Cooperative tuneable interactions between a designed peptide biosurfactant and positional isomers of SDOBS at the air-water interface.

Rationally designed peptide biosurfactant AM1 was mixed with sodium dodecyl benzene sulfonate (SDOBS) to self-assemble a mixed surfactant-biosurfactant layer at the air-water interface. Under optimal conditions in the presence of Zn2+, the interfacial elasticity of the mixed layer was approximately 5-fold higher than for biosurfactant alone. Two head positional isomers, SDOBS-2 and SDOBS-6, were compared for their ability to enhance interfacial film strength.
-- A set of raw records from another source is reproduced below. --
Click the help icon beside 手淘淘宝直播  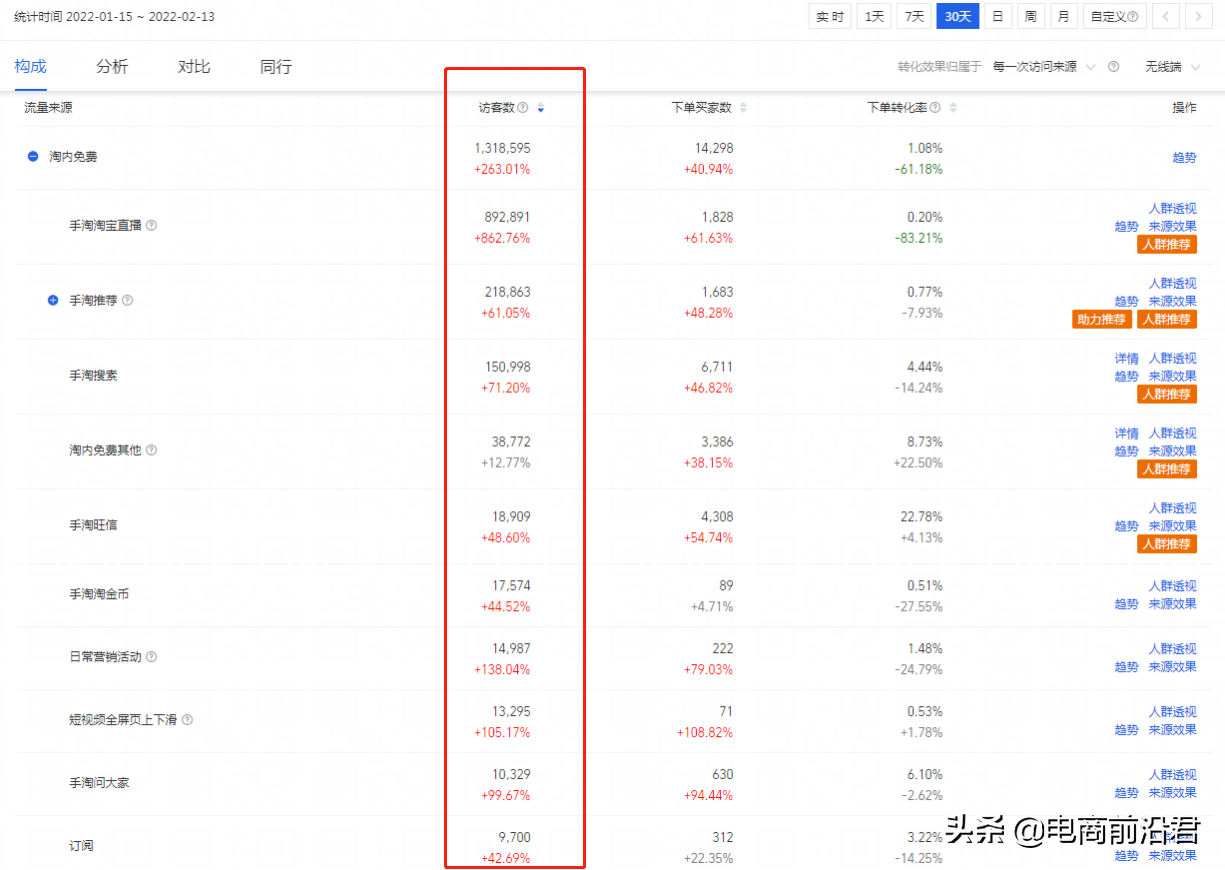[150, 225]
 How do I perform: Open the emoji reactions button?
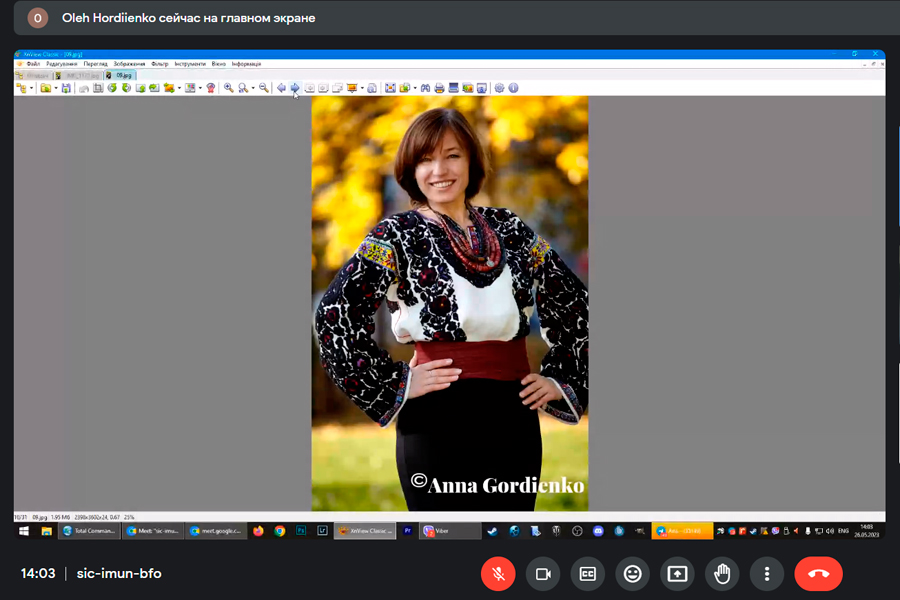[x=632, y=574]
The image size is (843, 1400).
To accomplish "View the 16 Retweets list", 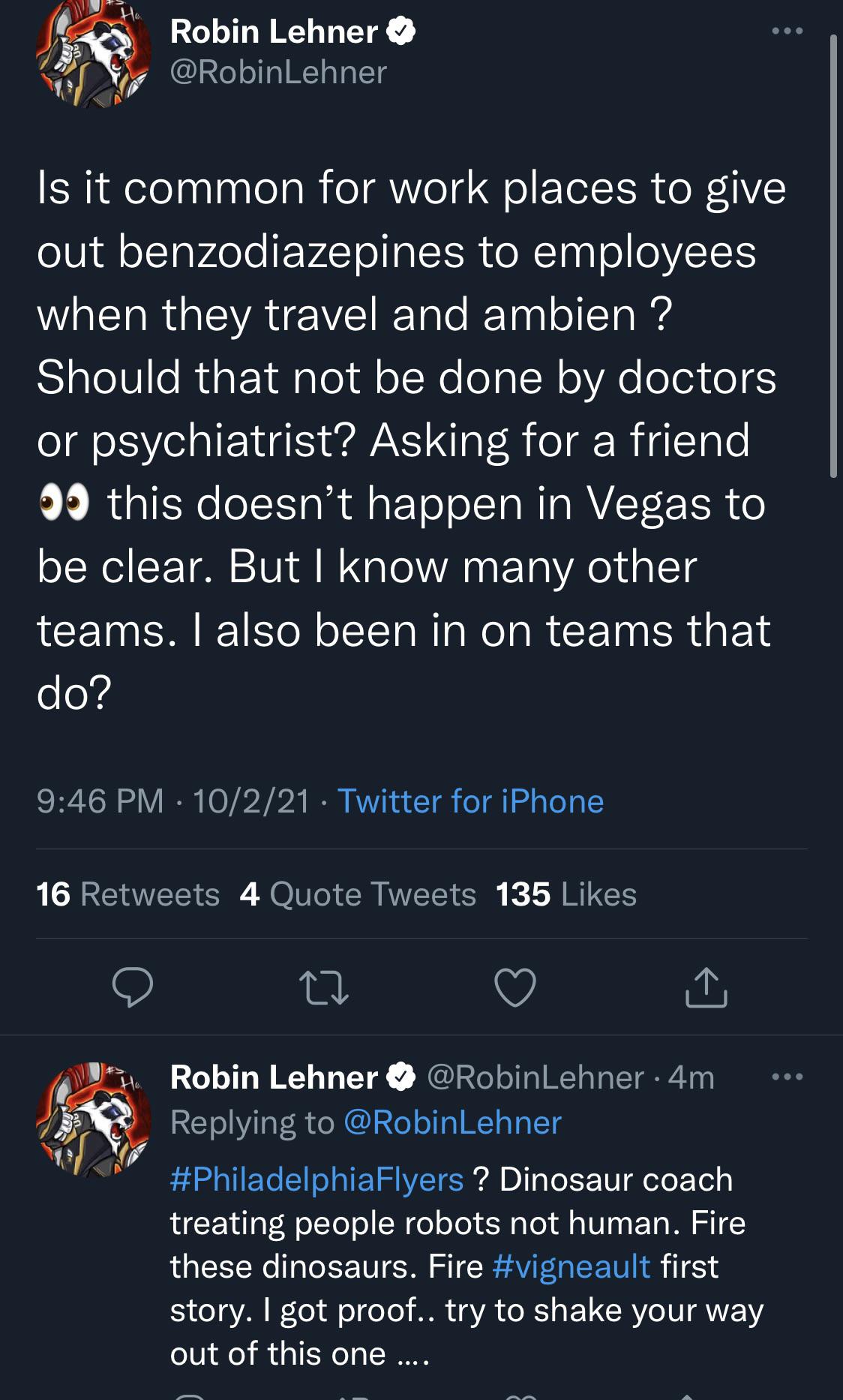I will coord(128,894).
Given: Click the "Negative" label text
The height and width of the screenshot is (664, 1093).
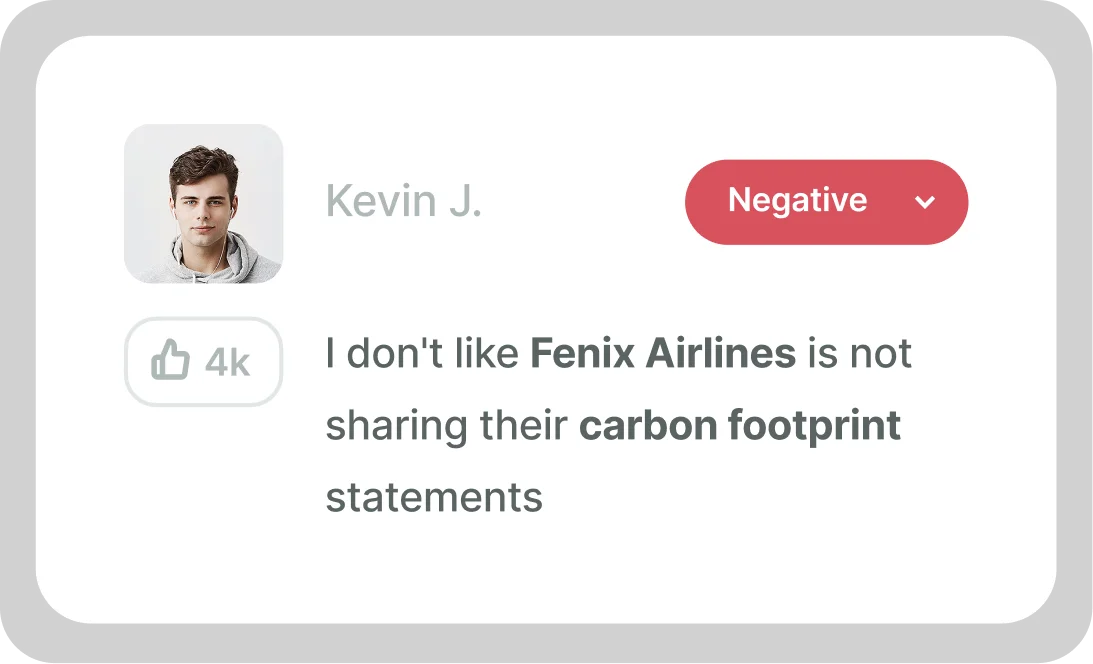Looking at the screenshot, I should point(797,201).
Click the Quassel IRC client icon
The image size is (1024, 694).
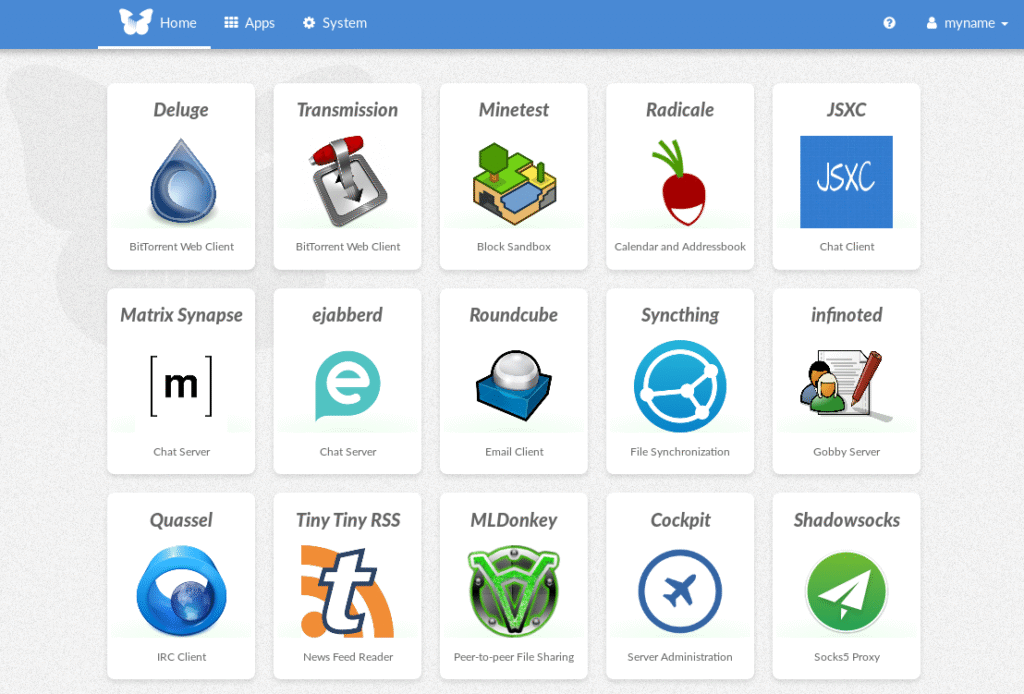pos(181,591)
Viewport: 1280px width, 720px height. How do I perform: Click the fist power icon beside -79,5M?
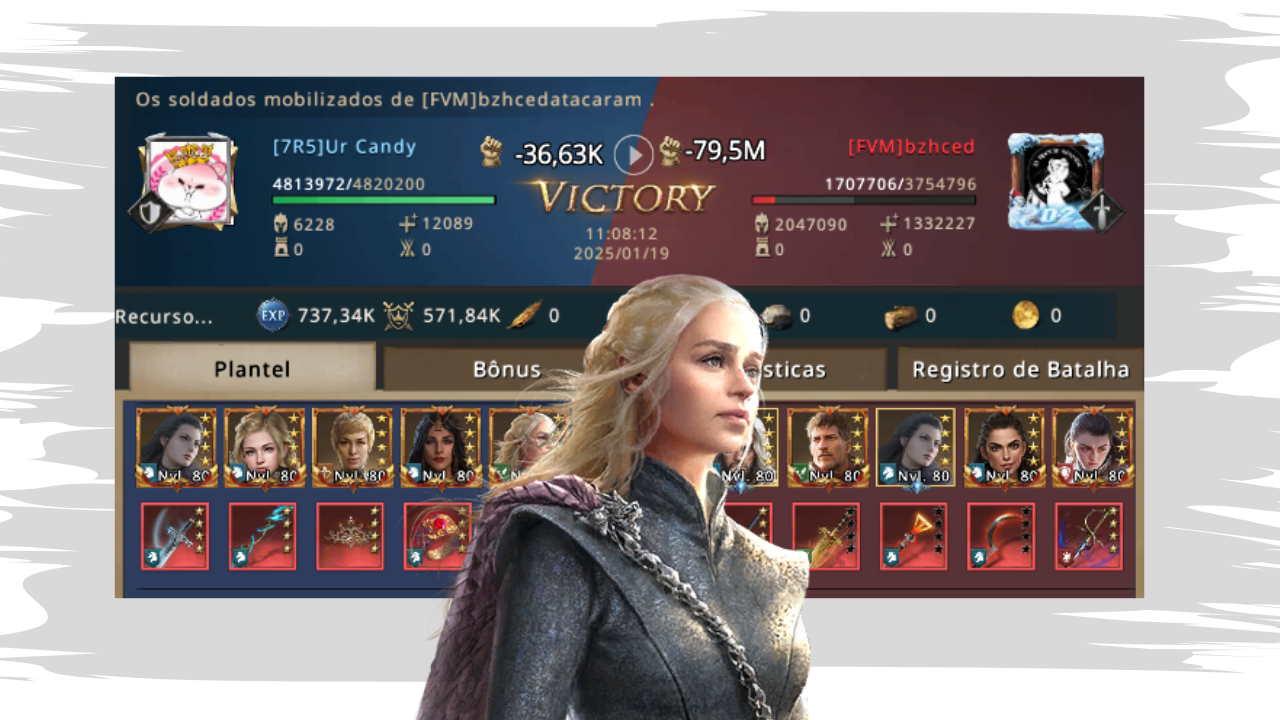click(x=670, y=152)
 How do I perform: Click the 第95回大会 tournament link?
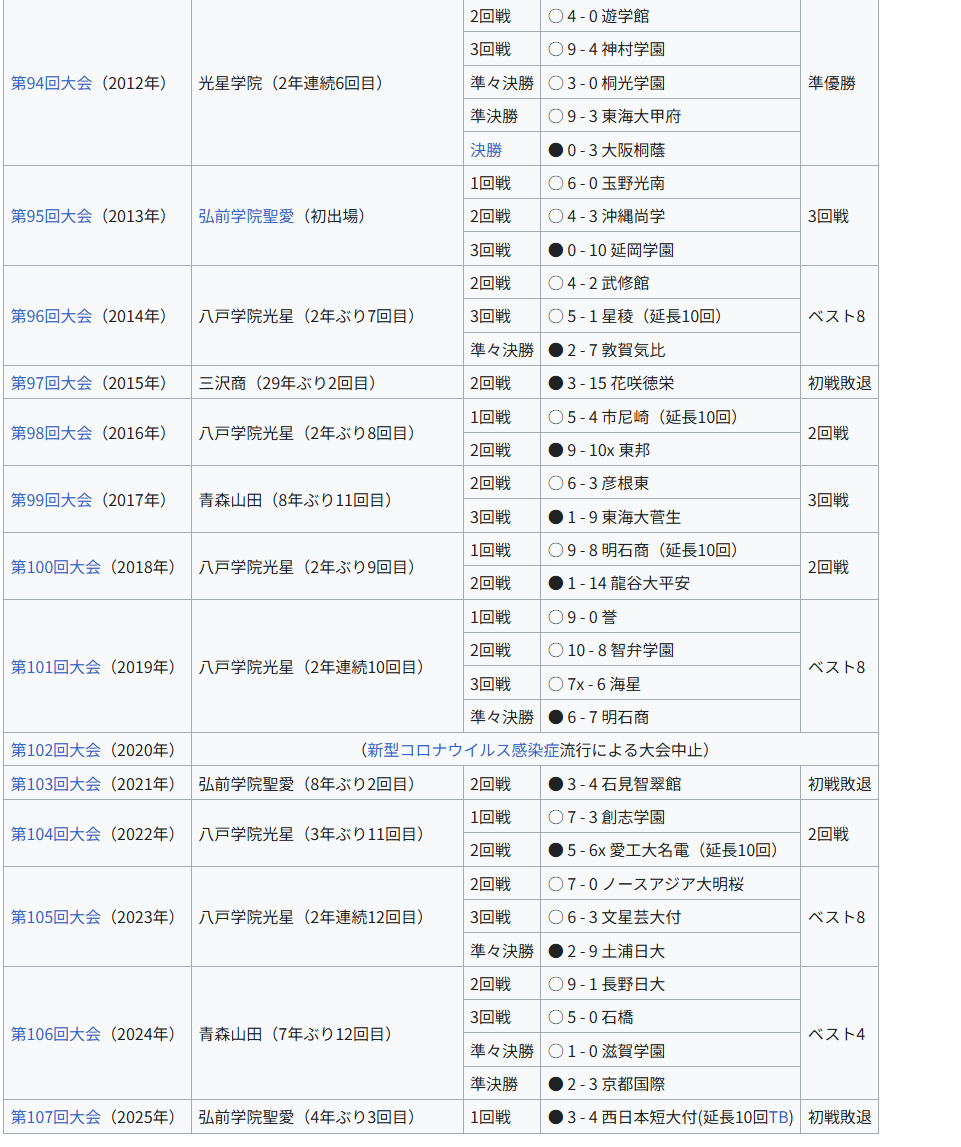click(51, 216)
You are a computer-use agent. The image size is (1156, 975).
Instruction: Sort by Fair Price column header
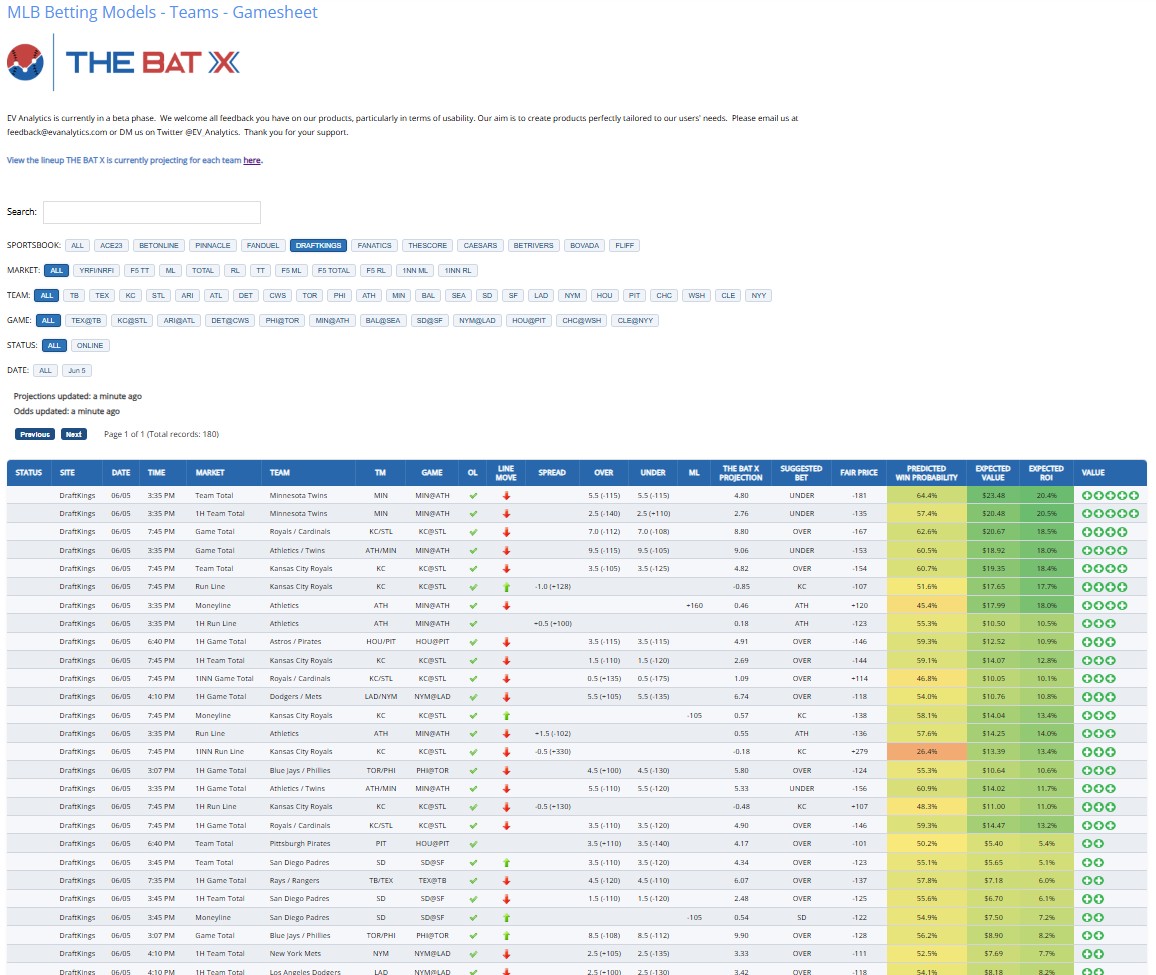858,473
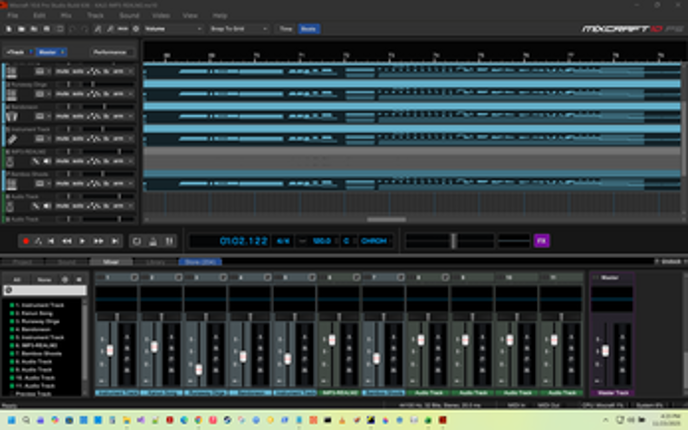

SDOBS-6 forms a stronger layer with AM1 than does SDOBS-2. The highest interfacial elasticity of the AM1/SDOBS-6 layer was 640 mN m(-1) whereas the maximum value for the AM1/SDOBS-2 layer was 440 mN m(-1). Neutron reflection was used to investigate the structure of AM1/SDOBS films at varied bulk SDOBS concentrations. Both deuterated and nondeuterated SDOBS-2 and SDOBS-6 were used to provide contrast variation. It was shown that there is cooperative interaction between AM1 and SDOBS at low SDOBS concentration in the presence of 100 microM Zn2+, promoting AM1 adsorption atthe interface to form a two-layered structure of AM1 resulting in a mechanically strong interfacial film. In the presence of EDTA, only a single AM1 layer was formed at the same SDOBS concentration, and the film did not show lateral force transmission capability. Further increasing the SDOBS concentration to a molar excess of > 10x decreased the peptide population at the interface and resulted in a mechanically weak layer. Compared to SDOBS-6, SDOBS-2 depletes AM1 at a lower bulk concentration. These results demonstrate that the film strength of a self-assembled surfactant-biosurfactant mixed layer can be fine tuned by changing the isomer type and concentration of surfactant and by adding or removing metal ions.